Here are 3 common types of mouth sores, their causes, and recommended treatment:
1) Canker Sores
Signs and Symptoms: Canker sores usually present as small white/yellow lesions with a red border. They often develop inside the mouth on the cheek, lips, tongue and gum line areas. Canker sores are not contagious.
Causes: Canker sores can arise from many different things. However, trauma or injury to the area it presents is often the main reason for a canker sore. Other possible causes are acidic, spicy or salty foods, hormonal shifts, stress and even a vitamin B deficiency.
Treatment: Canker sores typically heal within 1-2 weeks without any treatment. However, if they are painful, over the counter medications such as topical anaesthetics and antimicrobial mouth rinses can provide temporary relief.
2) Cold Sores
Signs and Symptoms: Unlike canker sores that are usually white or yellow, cold sores tend to appear as clusters of red, raised blisters outside of the mouth (typically around the lips). They are highly contagious. Cold sores usually cause pain, a burning sensation, or itching before they burst and crust over.
Causes: Cold sores are caused by the herpes simplex virus (HSV)-1 and are highly contagious. The initial infection with the virus can be accompanied by flu-like symptoms and can cause painful oral lesions. Because there is no cure for the herpes virus, it remains inactive until triggered. Reoccurrence can occur when an individual has a fever, fatigue, stress, menstruation or from exposure to the sun.
Treatment: Cold sores typically heal by themselves within a week. Just like with canker sores, over the counter topical anaesthetics can provide some temporary relief. Your dentist may also prescribe antiviral drugs to reduce the healing time.
3) Tooth abscess
Signs and Symptoms: A tooth abscess typically presents as a "pimple" looking sore on the gum line. It occurs when there is a bacterial infection in the nerve of the tooth. Symptoms of a tooth abscess include severe toothache with pain, sensitivity to hot and cold beverages or food, fever, and swollen lymph nodes.
Causes: A tooth abscess can occur due to decay in a tooth. More specifically, it occurs when bacteria enters the dental pulp, nerves and blood vessels of the tooth. The bacterial infection causes pain and inflammation. Because the inflammation occurs in a tight space, pus is forced into a "pocket" (abscess) at the tip of the root.

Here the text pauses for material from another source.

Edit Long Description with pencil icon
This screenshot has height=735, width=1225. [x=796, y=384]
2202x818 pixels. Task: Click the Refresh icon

Treatment: If diagnosed early enough through a dental examination and xrays, a root canal treatment can typically eliminate the infection to save the tooth. This is often accompanied by a round of antibiotics to stop the bacterial infection. However, if the tooth cannot be saved, the dentist will have to extract the tooth.
If you have a mouth sore that has been present for more than a week, it is advised to seek dental treatment. However, if the sore is causing you pain and/or it presents with other symptoms such as a fever, it is recommended to seek dental treatment as soon as possible.